■ Work order
Skipping all pictures, please restate word for word the lines from the one that contains "Screen dimensions: 1100x1050" through the last line of the entries.

(Stored items)
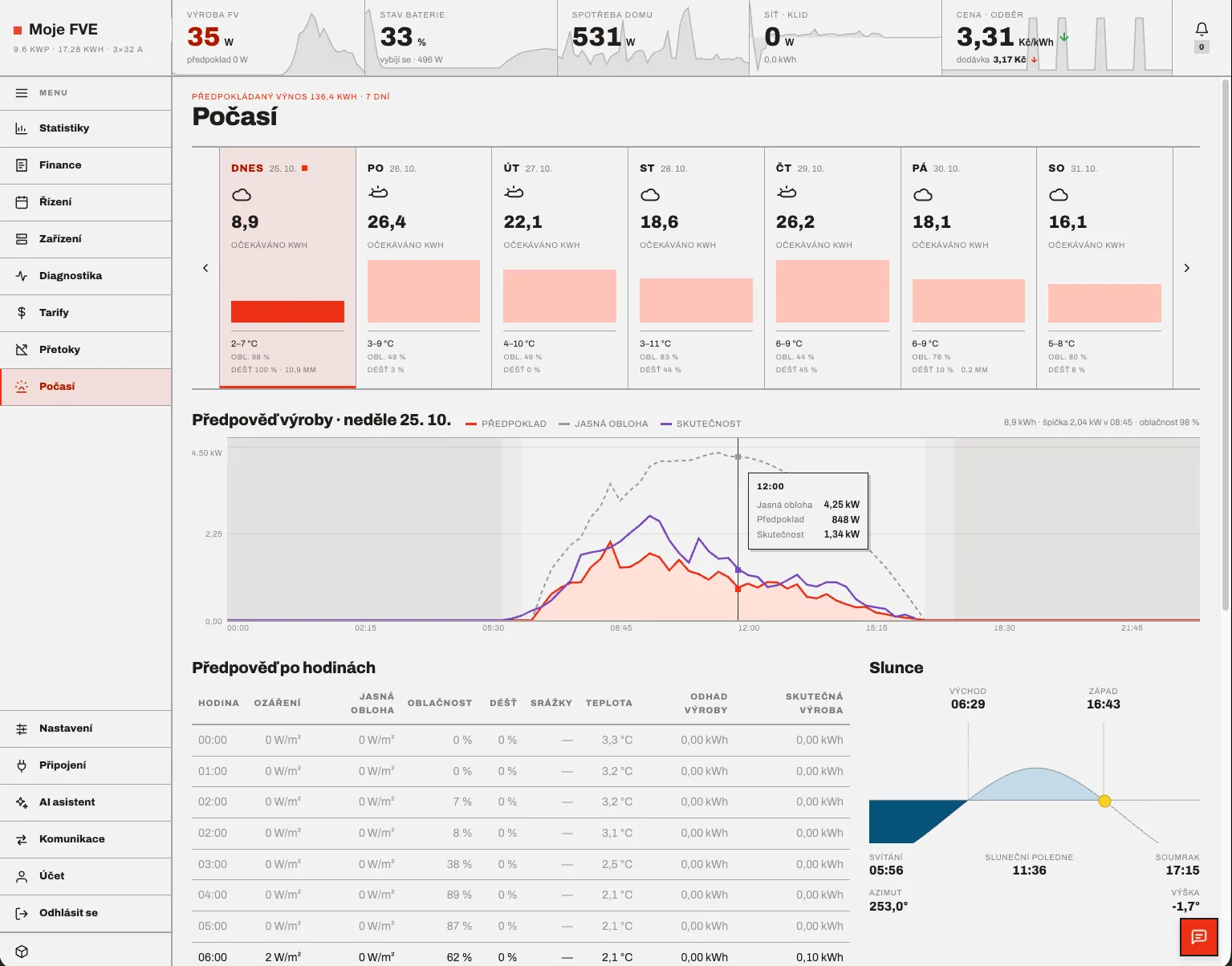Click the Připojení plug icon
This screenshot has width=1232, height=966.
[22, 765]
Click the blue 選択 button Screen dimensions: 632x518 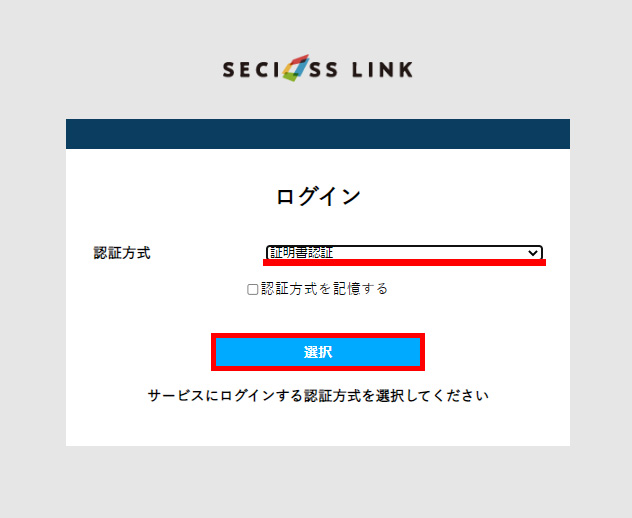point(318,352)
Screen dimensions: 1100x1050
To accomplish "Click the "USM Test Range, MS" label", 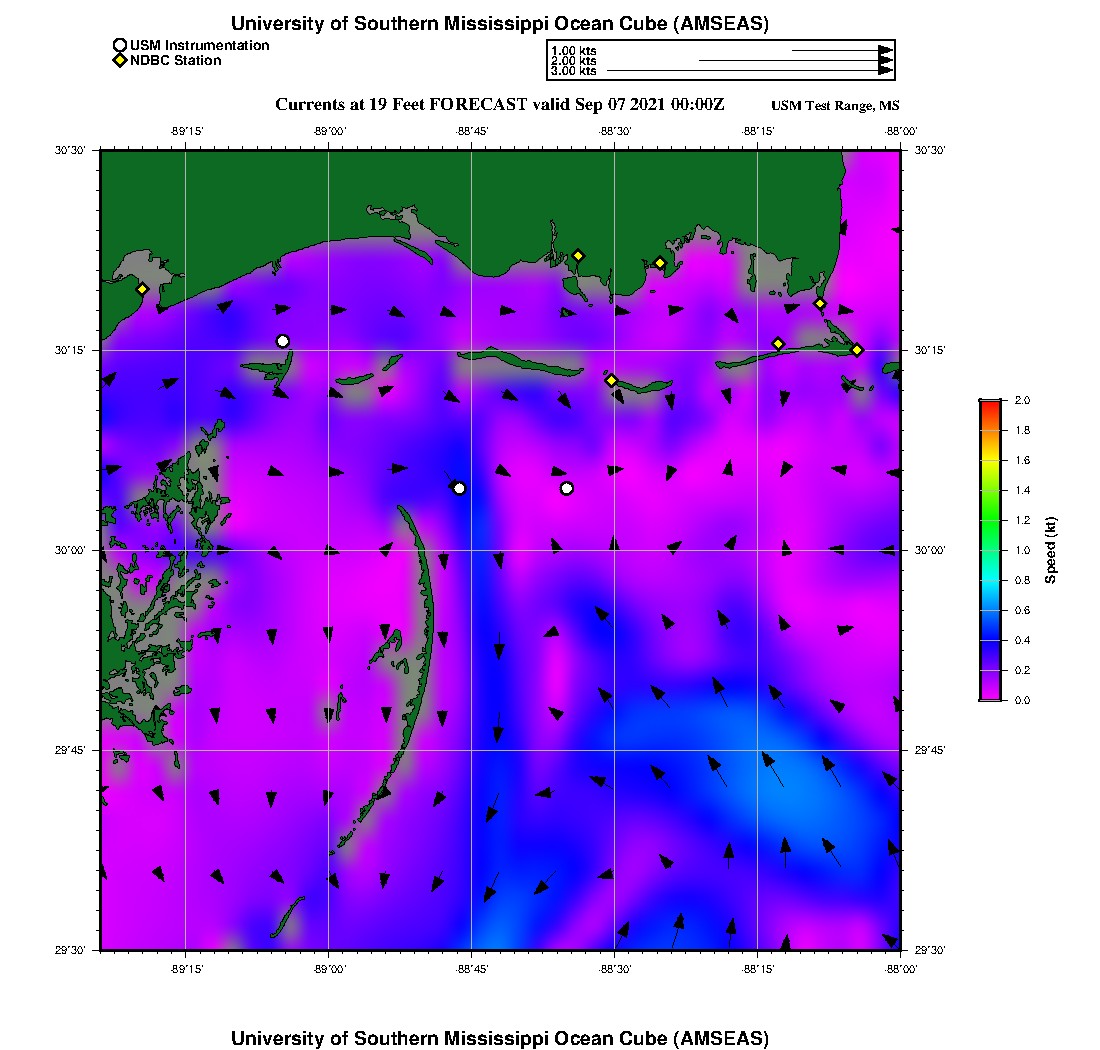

■ Reply
Screen dimensions: 1100x1050
To accomplish "Click the "USM Test Range, MS" label", 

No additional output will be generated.